Abschied. Mal wieder.

Meinen letzten Besuch in Dortmund verbringe ich in Schwerte.
Das macht aber nichts.
Man bindet sich weniger an Orte, sondern an Menschen.
Und die sind heute eben hier.

Und noch weniger bindet man sich an Orte von denen man sagt, das Schönste an ihnen sei der Weihnachtsmarkt. Und man auch die nicht schön findet.

So bin ich halt in Schwerte. Nur nach Bielefeld habe ich es leider nie geschafft.

Sozialexperiment. Woche vier.

Es ist spät. Recht spät. Man könnte sagen nachts. Ich fahre nach Hause. Öffentlich. Ein Mann setzt sich zu mir. Ein nicht unsympathischer Mann. Er klappt eine Zeitung aus. Ihm entgleitet ein Teil und ich hebe ihn auf. Das Feuilleton einer Wochenzeitung. Er bedankt sich artig.

Der Pflicht meiner Versuchsanordnung schuldig erwidere ich etwas. Ich erwidere wie schwierig es sei, das Format in der Bahn zu lesen. Und wie noch viel schwieriger überhaupt die Zeit dafür zu finden. Er stimmt mir wortreich zu. Die Qualität der Artikel wäre es wert. Er sagt welche Artikel und welche Positionen.

In der Klinik habe ich mich entschieden nicht über Politik zu sprechen. Niemals über Politik zu sprechen. Um Menschen weiter sympathisch zu finden. Und zu überleben.

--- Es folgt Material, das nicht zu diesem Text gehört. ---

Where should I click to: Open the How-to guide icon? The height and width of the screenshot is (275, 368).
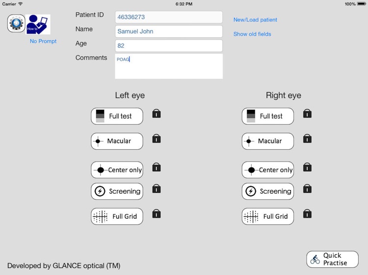pos(38,24)
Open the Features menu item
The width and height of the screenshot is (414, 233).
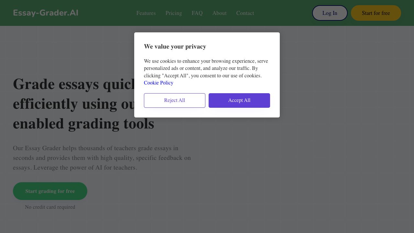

Draußen ist das anderes. So bin ich dankbar meine Haltestelle zu erreichen. Dankbar nicht drei Monate mit ihm in diesem Zug zu sitzen und, dass Sympathie bei politischen Einstellungen unmittelbar enden darf.

Pyrrhussieg

Wissenschaftler haben gerade herausgefunden, dass glücklich zu sein das Leben doch nicht verlängert.

Welch‘ großartige Nachricht für unglückliche Menschen.

Oder auch nicht. Denn was nützt ein langes Leben, wenn man dabei nicht glücklich ist.

Kundenservice

Man ist doch schon recht schmerzfrei. Nach mehrjährigen Therapien und Gesprächen bei Psychiatern, Kliniken, Suchtberatungsstellen. Routinierter Seelenstriptease. Ja, das bin ich. Ja, das hab ich. Ja, das tat ich ebenfalls.

Man ist doch schon recht schmerzfrei. Trotzdem gibt es Errungenschaften, die ich zu schätzen weiß. Den Privatsphärenabstand am Apothekenschalter zum Beispiel. Den gibt’s noch nicht lange. Und schon gar nicht überall. Eine erfreuliche Institution. Es geht schließlich niemanden was an, was ich zu erwerben pflege. Und den Rückschluss auf meine physisch-psychische Verfasstheit erst recht nicht. Das will ich von anderen auch nicht wissen. Ganz sicher, ehrlich und wirklich. Mich berührt das nämlich. Peinlich berührt das nämlich. Wie hinter Kollegen in der Drogeriemarktkasse zu stehen. Aber das ist eine andere Geschichte.

Ja, man ist schon recht schmerzfrei. Aber nicht schmerzfrei genug. Wie ich wieder feststellen muss. Denn was nützt der Privatsphärenabstand am Apothekenschalter, der mich vor Kunden schützt, aber nicht vor Apothekern. Vor jungen, attraktiven Apothekern. Was macht man da? Richtig. Hustenbonbons kaufen und in eine andere Apotheke gehen. Mit Apothekern, die alt sind. Oder hässlich. Oder am besten beides. Und wenn man Glück hat, ist die nächste Apotheke um die Ecke. Und nicht eine Stunde entfernt. Zu Fuß. Bei strömenden Regen.

Angesichts dessen und eines wachsenden Vorrats an Hustenbonbons wittere ich eine Marktlücke. Frauen-Apotheken. Männer-Apotheken. Roboter-Apotheken. Oder anonyme Apotheken mit Vermummungsgebot. Vielleicht mag das jemand mal umsetzen.

Nachhilfe

Ich habe mich heut‘ zu einem Workshop angemeldet. Damit die Diss endlich fertig wird. Klingt toll. Ganz großartig sogar.

Doch eigentlich kann ich mich gleich wieder abmelden. Denn Arbeitsorganisation, das kann ich. Ich müsste nur meine Gefühle abstellen. Für ein paar Wochen. Einfach mal abstellen. Dann wär‘ die Diss auch ganz schnell fertig.

Aber das wird mir die Dame sicher nicht beibringen. Und was ich in drei Monaten Psychiatrie nicht gelernt habe, wird auch ein Tag Hochschulkurs nicht richten können.